黃娟一下子來了精神,問道:「你見過大海嗎?真的有電視上那麼漂亮嗎?」
「當然見過,比電視上還漂亮呢!」王銘摸了摸下巴,這是他撒謊時的習慣性動作,他前世看過無數次海,這一世連H省都還沒出過呢,上哪去看海?
「有機會我們一起去看海吧!看下你有沒有騙我!」黃娟哼了一聲,一屁股坐在地上,看著遠處的日出發獃。
休息的時間很快就結束了。同學們陸續往回趕,教官們則忙前忙后的將一個個掉隊的同學接應到休整點,分出另外一部分官兵帶著同學們繼續完成後面的路程。
回去的路程雖然已經不遠了,但是同學們的體力早已經透支,純靠一股毅力撐著走下去,教官們也沒閑著,不斷的在旁邊唱軍歌,給同學們加油、打氣。只剩最後2公里的時候,整個隊伍已經拉得老長,不斷有同學在行進過程中掉隊。
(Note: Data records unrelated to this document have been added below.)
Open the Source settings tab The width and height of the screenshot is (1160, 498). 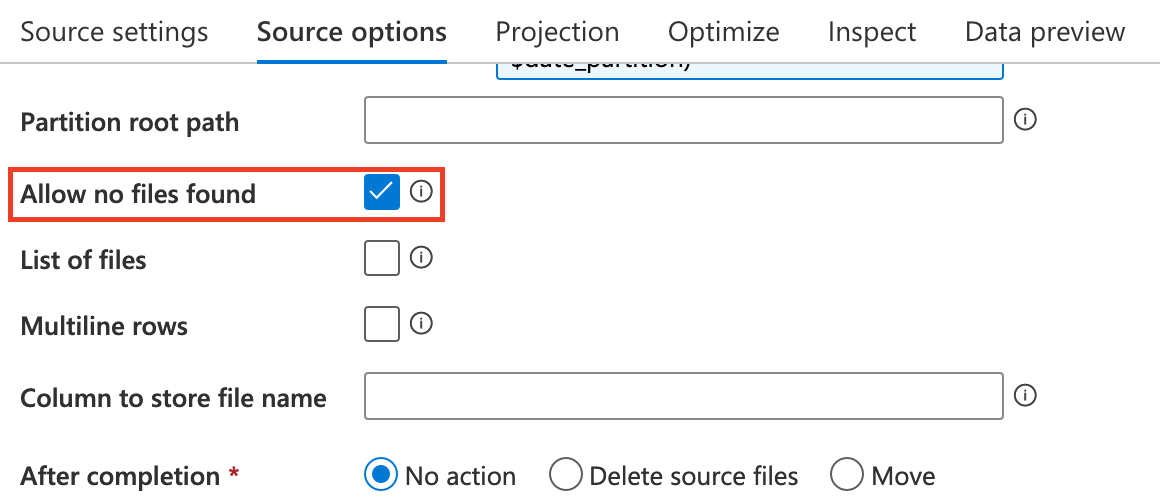[114, 32]
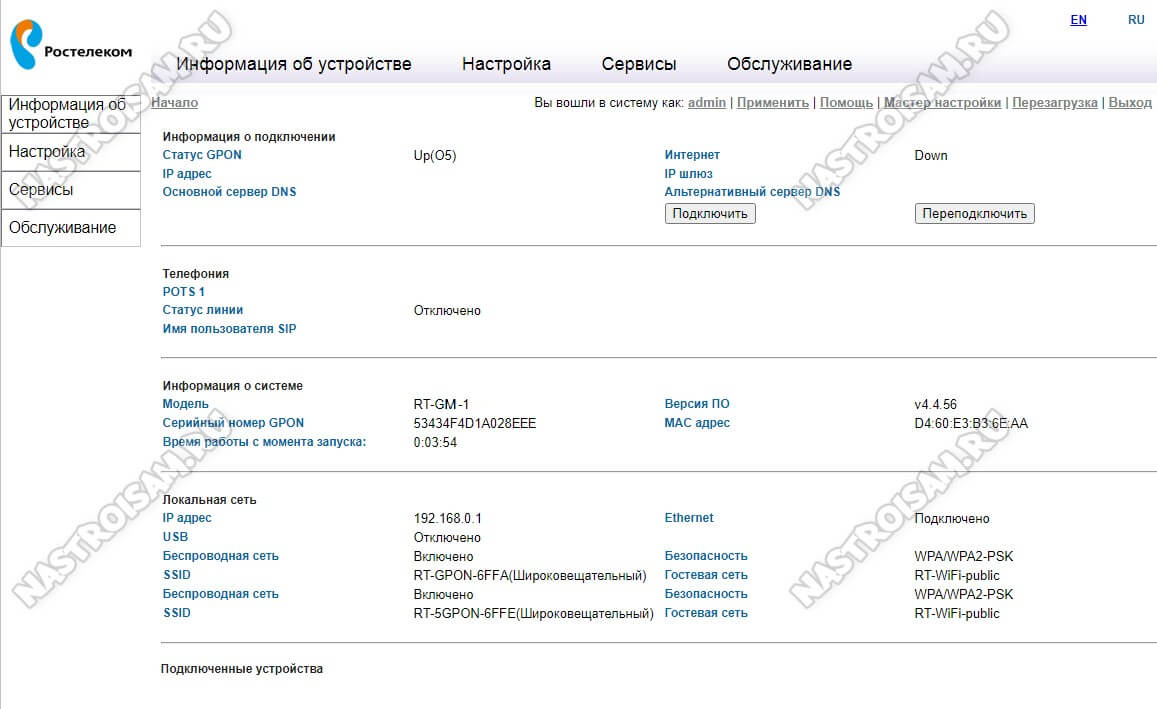Switch language to RU
This screenshot has height=709, width=1157.
click(x=1136, y=20)
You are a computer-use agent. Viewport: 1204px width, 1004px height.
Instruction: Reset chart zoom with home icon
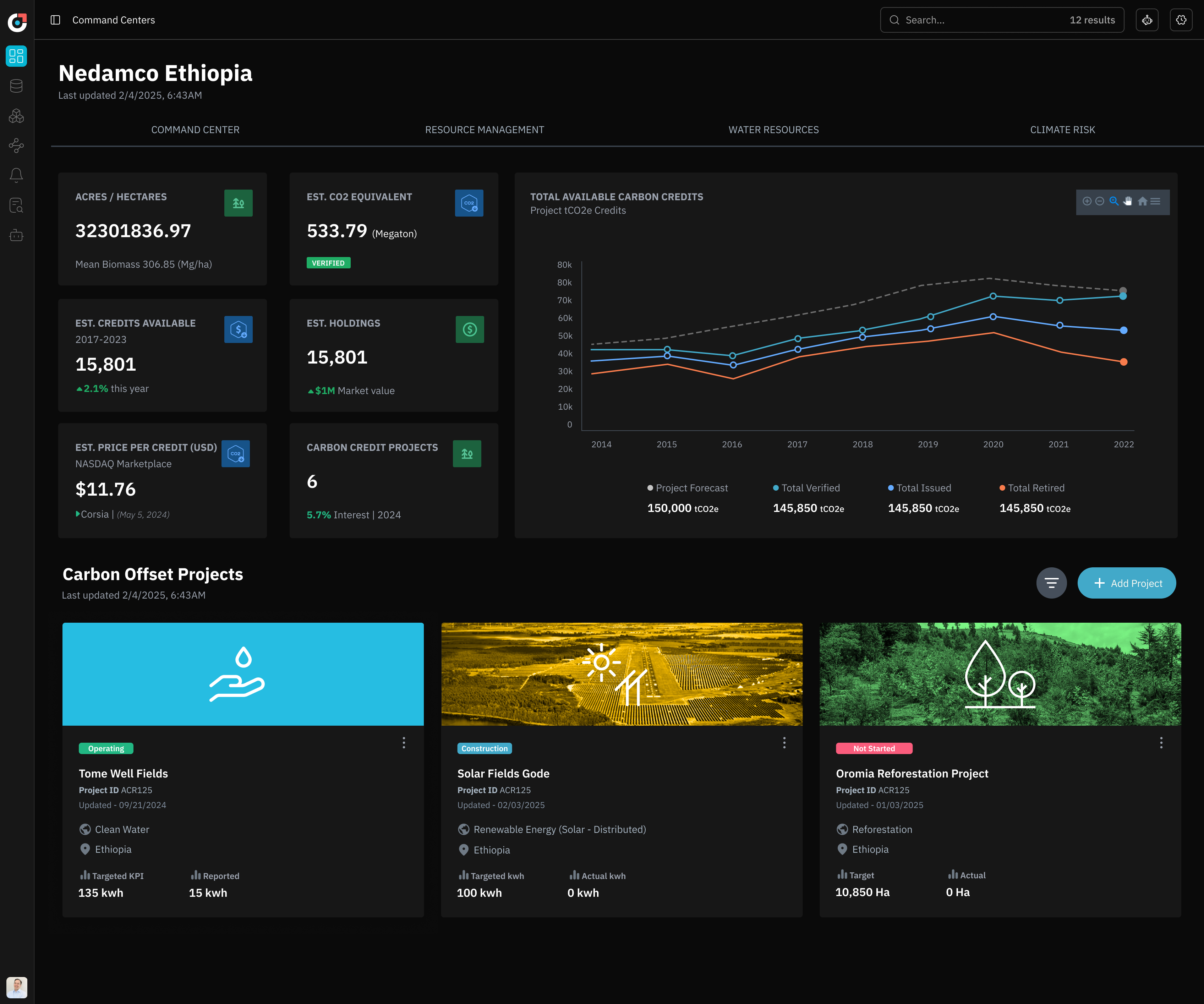[1142, 201]
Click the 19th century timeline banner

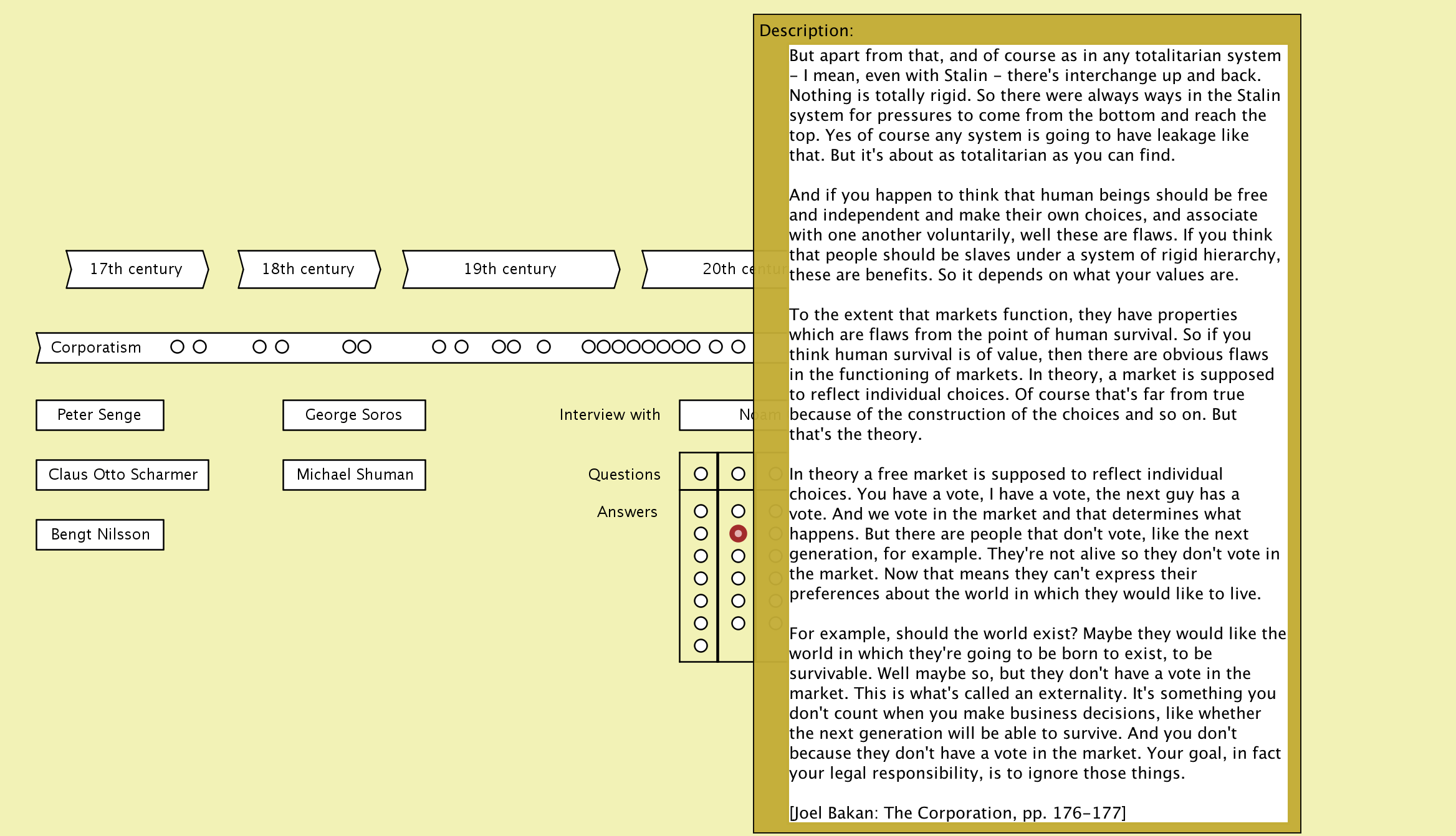pyautogui.click(x=510, y=269)
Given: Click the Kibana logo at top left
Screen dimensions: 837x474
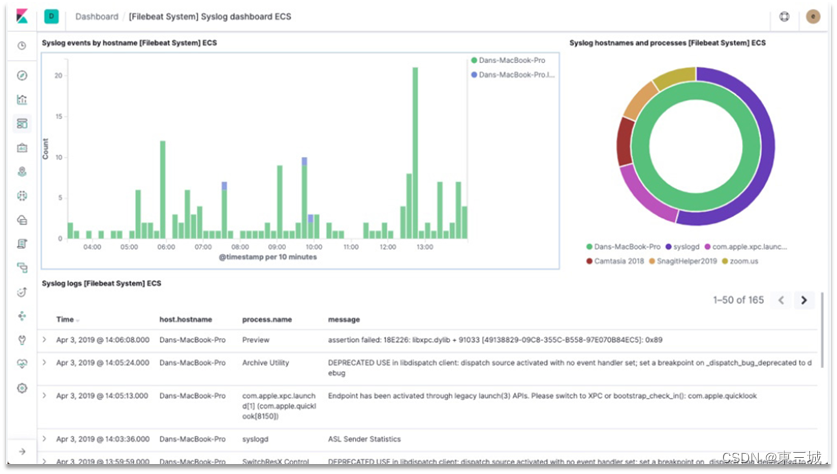Looking at the screenshot, I should pyautogui.click(x=22, y=16).
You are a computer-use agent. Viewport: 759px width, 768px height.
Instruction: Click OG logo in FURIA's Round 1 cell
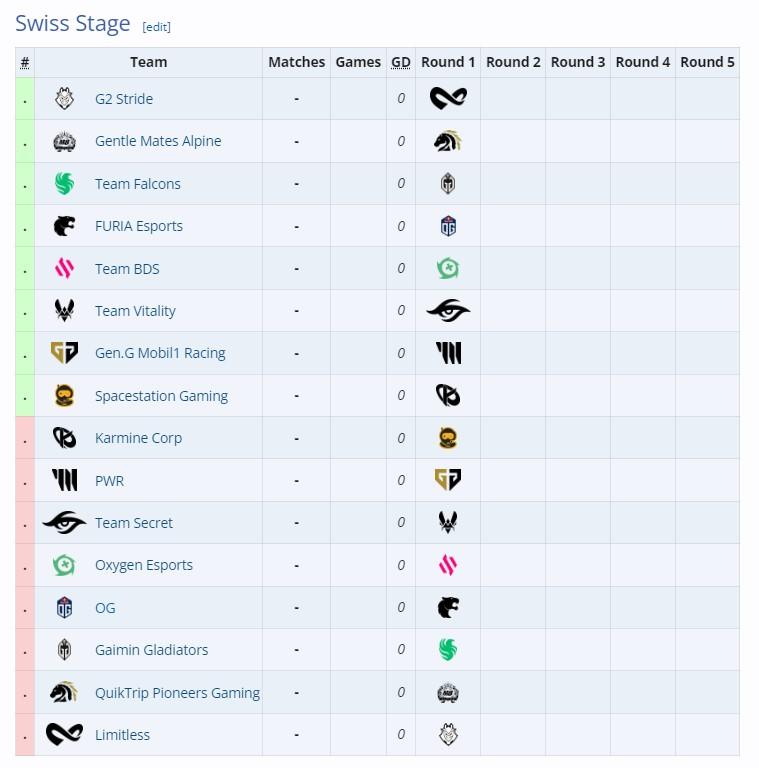click(448, 226)
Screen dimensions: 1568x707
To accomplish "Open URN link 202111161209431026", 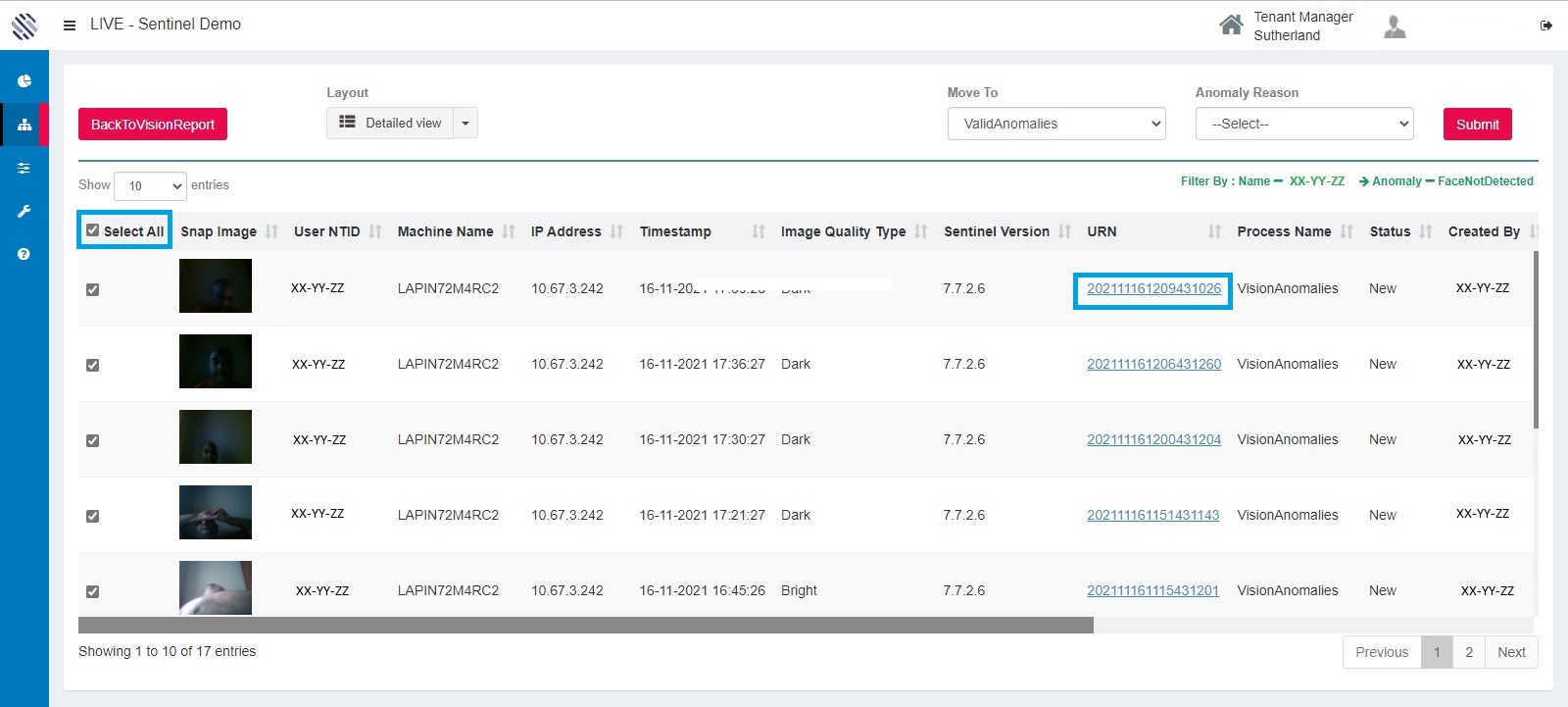I will coord(1153,289).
不過只要是還能走,都會在教官的要求下繼續走下去。
「哎喲!」一聲慘叫,在旁邊走著王銘連忙一把扶住黃娟,問道:「怎麼了?」
「我的腳好像扭到了!」
「軍醫!軍醫!這有個同學扭到腳了!」隨隊的軍醫連忙跑過來,擼起褲腳,在腳踝處仔細看了看。
只見白皙的腳踝處,一處紅紫色多點區域迅速蔓延,腳踝也以肉眼可見的速度腫了起來。軍醫迅速從醫藥箱中掏出一瓶活絡油,抹在紅腫處使勁揉搓了一番,突然一扭,只聽「啪嗒」一聲,將有些錯位的關節接了回去。
「沒傷到筋骨,應該還可以走,你幫忙扶著點就好。」軍醫讓黃娟來回走動了幾步,發現沒有什麼異常,聽到其他地方又在召喚,囑咐了一句就離開了。
「這一下真得要你幫忙了……」黃娟弱弱的說道。
「沒事,我扶你走吧。」說完攙扶起她走了起來。
走了不到10分鐘,黃娟的身體越來越熱,本來還只是一隻手扶著,走著走著,差不多半個身體都靠了上來。
「你還好吧?」
「沒事,我還能走!只是感覺越走越疼了。」她原本就是廠里的大小姐,以前估計5里路都沒走過,能走到這裡已經是個奇迹了。現在腳還受了點傷,其實早已經堅持不下去了。只是倔強的她不願意服輸,一直死撐著而已。
又走了10來分鐘他們兩個越走越慢,已經落到了隊伍的最後面。
「要不我背你吧?」王銘猶豫了下,對黃娟說道。
「好……好吧……」黃娟臉騰的一下紅了,低聲答應了下來。一路過來,他們已經看到十多個被人背著走的了,有男同學背女同學的,有男同學背男同學的,也有教官背著同學的……當然,女同學背男同學的暫時還沒看到。
王銘蹲下身,一副火熱、柔軟的身體就貼了上來。他也沒想那麼多,託了下他的屁股,調整個比較舒適的位置,站起來走了走。發現並沒有太大影響,便邁開大步跟上隊伍。如果王銘有回頭看一眼的話,會發現黃娟的臉這會已經紅得跟煮熟的蝦子一樣了。
走出去幾百米,他發現腳步越來越沉,雖然他平時經常鍛煉,但是畢竟年齡還小,身體也還沒完全發育好。幾公里的山路走下來,體力也消耗得七七八八了。這又背著個大活人,能走動就不錯了。這還要走山路,體力消耗得越發厲害。他只感覺原本背上不算重的身體越來越重,到後面像一座山一樣壓得他有點喘不過氣來。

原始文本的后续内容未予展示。